How Global Luxury Brands Can Make The Most Of China’s Flourishing Duty-Free Market

James Hebbert, managing director of Hylink (UK), gives CEO Today an insight into China’s thriving duty-free market and explains how global luxury brands can make the most of it. 

China’s duty-free market is rapidly expanding, particularly in the island province of Hainan where even domestic tourists can shop duty-free. Last year alone, duty-free sales in Hainan reached RMB 21 billion, up 98% from 2019, and much more growth is expected in the coming years. The unprecedented changes have been triggered by the government’s increase in duty-free spending quotas, creating huge potential for luxury brands who want to reach the power base that is China’s Gen Z. 

Sales of foreign fragrance, beauty, cosmetics, and skin-care products seem to be increasing well but there is a distinct lack of mainstream luxury brands available in Hainan — especially shoes, clothing, bags, and jewellery products. These categories are often more expensive with fewer new products released per season, which resonates with Chinese consumers’ appetite for exclusive or rare products. As such, European luxury brands that mix craftsmanship and heritage with contemporary values and celebrity associations are in particular demand from this consumer group. This presents big opportunities for overseas luxury brands to enter Hainan’s duty-free shopping centres, which are actively trying to attract them to the market.  

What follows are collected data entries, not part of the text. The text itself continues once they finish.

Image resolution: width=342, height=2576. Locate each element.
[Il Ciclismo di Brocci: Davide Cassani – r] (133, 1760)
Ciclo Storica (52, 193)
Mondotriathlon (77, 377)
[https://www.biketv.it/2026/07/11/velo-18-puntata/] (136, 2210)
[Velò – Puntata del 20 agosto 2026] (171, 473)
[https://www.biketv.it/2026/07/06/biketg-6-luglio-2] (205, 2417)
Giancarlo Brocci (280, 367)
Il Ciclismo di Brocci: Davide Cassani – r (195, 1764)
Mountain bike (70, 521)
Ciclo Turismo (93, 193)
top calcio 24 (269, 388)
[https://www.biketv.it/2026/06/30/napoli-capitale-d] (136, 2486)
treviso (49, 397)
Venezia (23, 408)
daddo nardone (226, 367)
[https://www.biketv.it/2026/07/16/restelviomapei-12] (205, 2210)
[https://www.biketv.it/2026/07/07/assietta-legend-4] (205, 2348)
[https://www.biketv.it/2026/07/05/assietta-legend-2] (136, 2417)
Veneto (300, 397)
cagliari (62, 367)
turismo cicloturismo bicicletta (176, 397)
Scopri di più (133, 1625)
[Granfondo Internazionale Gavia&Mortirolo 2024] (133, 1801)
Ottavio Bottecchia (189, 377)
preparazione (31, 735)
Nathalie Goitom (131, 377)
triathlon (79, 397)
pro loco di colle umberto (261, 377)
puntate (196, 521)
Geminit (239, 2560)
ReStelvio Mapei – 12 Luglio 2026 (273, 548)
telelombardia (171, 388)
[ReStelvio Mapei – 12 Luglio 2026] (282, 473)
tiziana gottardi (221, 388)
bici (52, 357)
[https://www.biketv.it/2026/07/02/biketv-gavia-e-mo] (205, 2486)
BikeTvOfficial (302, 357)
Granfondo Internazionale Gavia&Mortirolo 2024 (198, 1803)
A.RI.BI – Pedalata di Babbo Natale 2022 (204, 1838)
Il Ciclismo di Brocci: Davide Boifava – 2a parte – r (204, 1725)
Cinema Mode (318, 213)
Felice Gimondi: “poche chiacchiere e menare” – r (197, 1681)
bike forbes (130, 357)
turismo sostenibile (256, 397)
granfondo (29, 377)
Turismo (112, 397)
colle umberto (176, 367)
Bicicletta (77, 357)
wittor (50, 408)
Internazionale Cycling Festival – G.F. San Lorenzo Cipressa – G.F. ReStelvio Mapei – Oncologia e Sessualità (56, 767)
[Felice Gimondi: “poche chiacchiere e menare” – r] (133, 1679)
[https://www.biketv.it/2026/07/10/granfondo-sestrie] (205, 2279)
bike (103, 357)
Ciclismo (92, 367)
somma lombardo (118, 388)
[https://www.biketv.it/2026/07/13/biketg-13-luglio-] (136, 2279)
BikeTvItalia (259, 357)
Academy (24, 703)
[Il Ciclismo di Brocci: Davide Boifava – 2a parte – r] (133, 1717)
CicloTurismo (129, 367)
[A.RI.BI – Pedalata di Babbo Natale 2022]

These opportunities are particularly urgent for fashion and luxury brands outside of China that may no longer be able to rely on the high-spend from Chinese consumers via tourism and e-commerce in the way they used to. According to McKinsey, Chinese consumers have bought up to 70% of their luxury goods abroad in the past. However, the combination of Covid-19 travel restrictions and the Chinese government’s measures to stimulate the domestic duty-free market means this figure is likely to fall.   

As a free trade zone and popular vacation spot, Hainan is well-positioned to meet the demands of Chinese consumers, and this potential is supported by government policy. In June 2020, the Chinese government released a plan to transform the island province into the country’s largest free trade port over the next 15 years, which means investment and trade liberalisation for foreign companies. At the end of 2020, six new duty-free shops were allowed to open on Hainan, and five new duty-free shops opened in Sanya and Haikou. There are currently nine outbound duty-free shops on the island. 

Government policies have also increased Hainan’s duty-free shopping quota per capita from RMB 30,000 per person to RMB 100,000 and lifted the previous spending cap of RMB 8,000 on a single commodity. The new policy also expanded the number of permitted duty-free categories from 38 to 45 and now includes electronic consumer products, tablet devices, mobile phones, game consoles, and alcohol. 

In light of all of this, brands should establish connections with Hainan’s duty-free channels sooner rather than later to take advantage of the market in its early stages. This means connecting to both offline channels, with a physical presence in Hainan’s duty-free shopping mall supported by offline advertising, as well as online channels via live streaming, digital marketing, digital and social media. When it comes to targeting Chinese Gen Z, brands must remember that in China a combination of ‘always-on’ marketing plus seasonal campaigns is critical because younger Chinese consumers demand regular quality content and, from a cultural perspective, campaigns for shopping festivals throughout the year are significant as the main driver of purchase decisions. 

Live-streaming will prove to be a particularly important channel strategically as it allows brands to engage Chinese consumers across the country. Although only Hainan residents and travellers with booked tickets to Hainan can partake in the duty-free sales, live streams will spread brand awareness and tempt Chinese consumers to make the trip to Hainan. Brands looking to optimise this approach should seek to collaborate with influencers and create live-stream sales promotions aligned to key shopping seasons. Hylink are building a special live-streaming studio in Hainan to facilitate this, allowing well-known global luxury brands to join and operate in the duty-free community.

Brands hoping to engage China’s Gen Z should also pay attention to the shift in influencer marketing that we’re seeing in the country, away from traditional influencers such as KOLs (Key Opinion Leaders) towards KOCs (Key Opinion Consumers). When Chinese consumers turn to digital for advice on purchase decisions they are looking for trusted experts above all else. Brands should be thinking about training their own consultants to share knowledge online and creating online group chats and forums for people with shared interests, to establish greater affinity within their target audience. Having this level of digital engagement will support brands as they prepare to enter China’s duty-free market.

It will be very interesting to see how the duty-free market in Hainan develops over the coming years as we see more and more global luxury and fashion brands take advantage of this exciting emerging market. The key to their success will be how they take advantage of both physical and digital channels to tap into the burgeoning domestic demand for duty-free goods.